** Supplied records **
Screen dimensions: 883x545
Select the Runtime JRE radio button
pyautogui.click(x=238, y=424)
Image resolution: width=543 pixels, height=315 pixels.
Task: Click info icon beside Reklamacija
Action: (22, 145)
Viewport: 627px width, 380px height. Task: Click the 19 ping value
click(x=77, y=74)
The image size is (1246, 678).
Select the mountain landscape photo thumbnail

...

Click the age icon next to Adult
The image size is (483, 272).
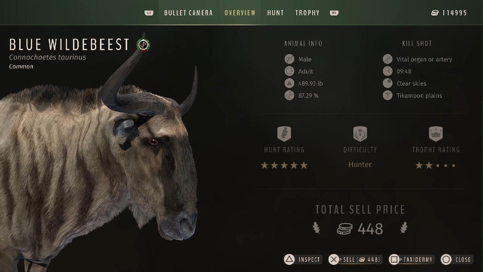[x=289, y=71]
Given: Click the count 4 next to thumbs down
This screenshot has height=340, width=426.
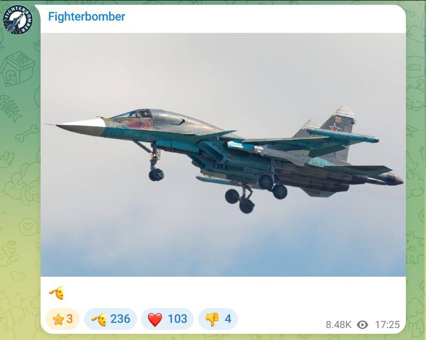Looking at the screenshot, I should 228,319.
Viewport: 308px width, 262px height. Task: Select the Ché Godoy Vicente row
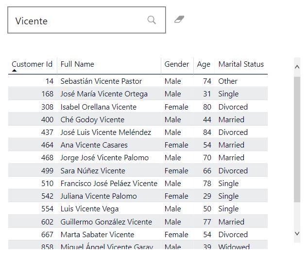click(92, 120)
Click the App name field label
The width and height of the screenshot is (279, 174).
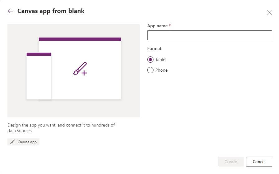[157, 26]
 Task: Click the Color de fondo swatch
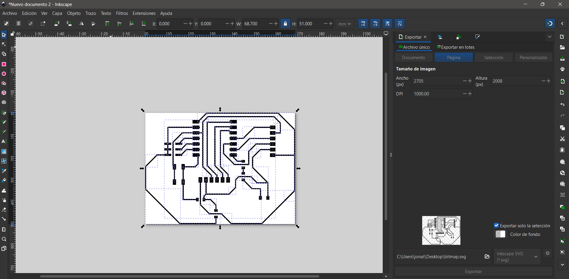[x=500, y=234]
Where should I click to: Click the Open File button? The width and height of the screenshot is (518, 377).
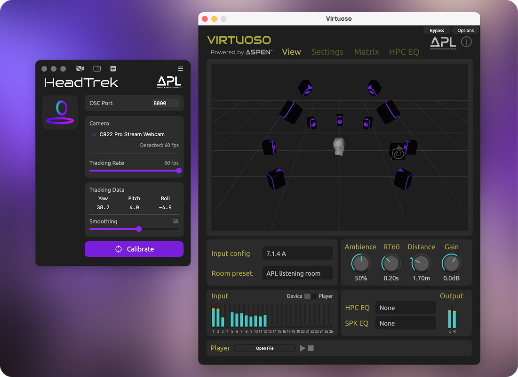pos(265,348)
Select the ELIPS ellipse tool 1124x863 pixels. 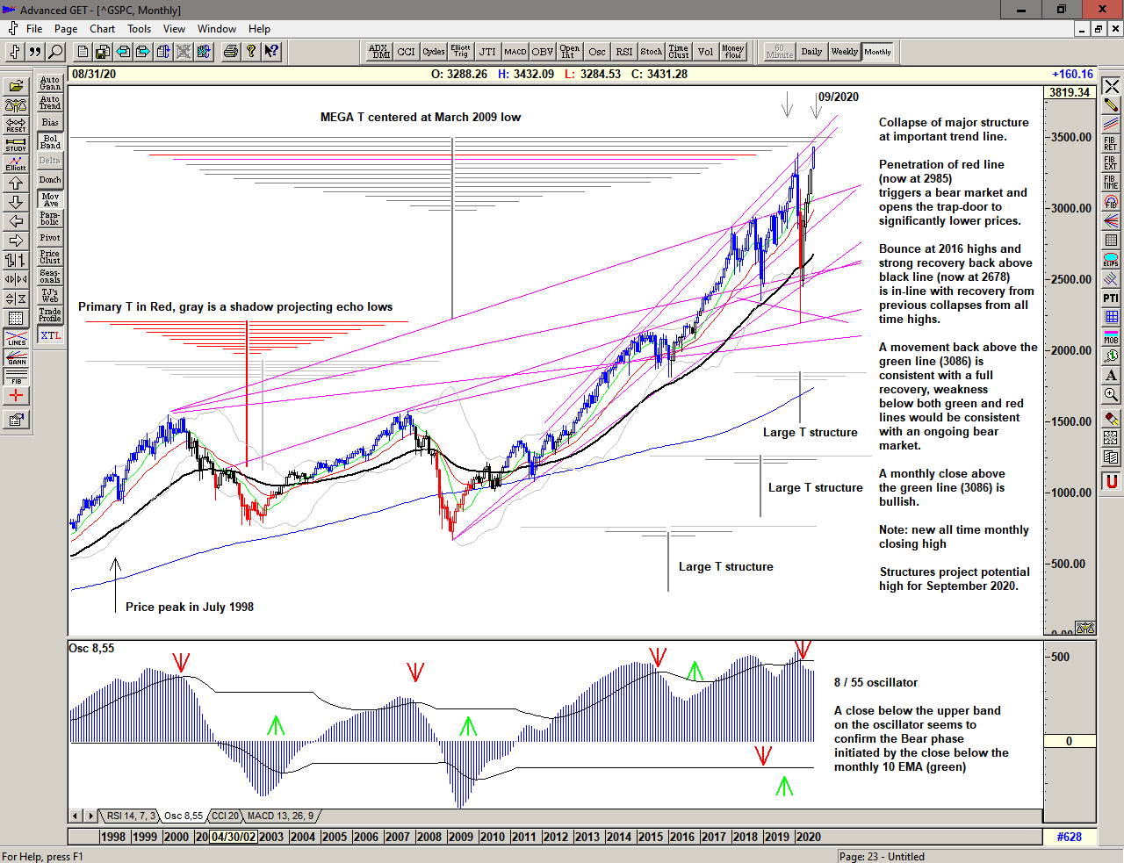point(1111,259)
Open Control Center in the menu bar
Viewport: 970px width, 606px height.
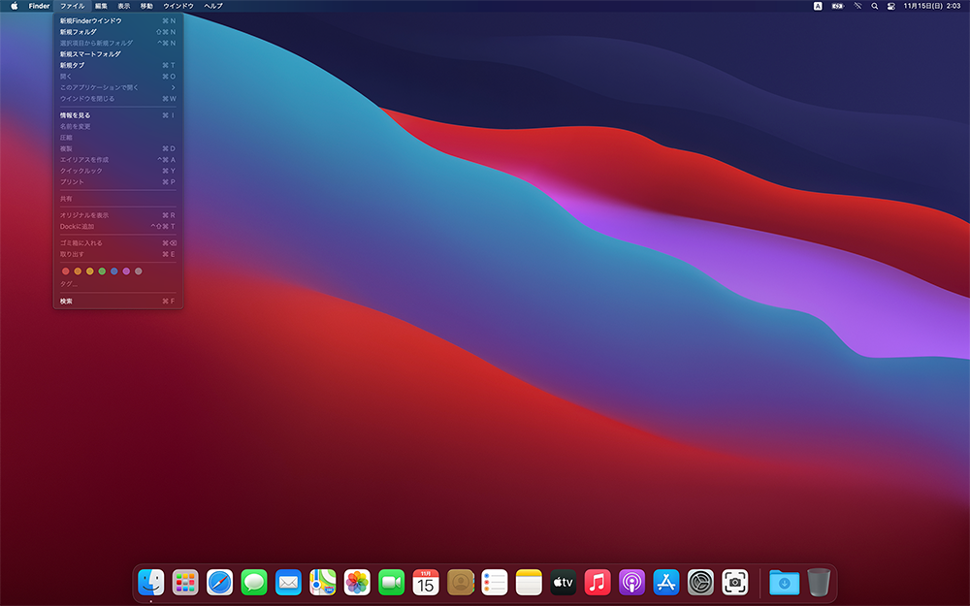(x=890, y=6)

* * *

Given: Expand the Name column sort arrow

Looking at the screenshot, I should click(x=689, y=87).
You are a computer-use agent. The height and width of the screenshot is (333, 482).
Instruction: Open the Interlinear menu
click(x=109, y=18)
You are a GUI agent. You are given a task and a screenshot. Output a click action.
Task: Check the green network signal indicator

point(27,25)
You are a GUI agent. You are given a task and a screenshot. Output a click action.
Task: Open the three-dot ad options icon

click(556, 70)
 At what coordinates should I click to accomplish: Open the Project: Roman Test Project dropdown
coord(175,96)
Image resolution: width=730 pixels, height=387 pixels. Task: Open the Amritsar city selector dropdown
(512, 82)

** Goal of the exercise **
Copy exactly the stretch of data above from the line with "Screen dimensions: 883x545" through the line with "Select the mountain landscape photo thumbnail", and omit all other lines.

** Response to this exercise **
Screen dimensions: 883x545
Select the Runtime JRE radio button
pyautogui.click(x=238, y=424)
Image resolution: width=543 pixels, height=315 pixels.
Task: Click info icon beside Reklamacija
Action: (22, 145)
Viewport: 627px width, 380px height. Task: Click the 19 ping value
click(x=77, y=74)
The image size is (1246, 678).
Select the mountain landscape photo thumbnail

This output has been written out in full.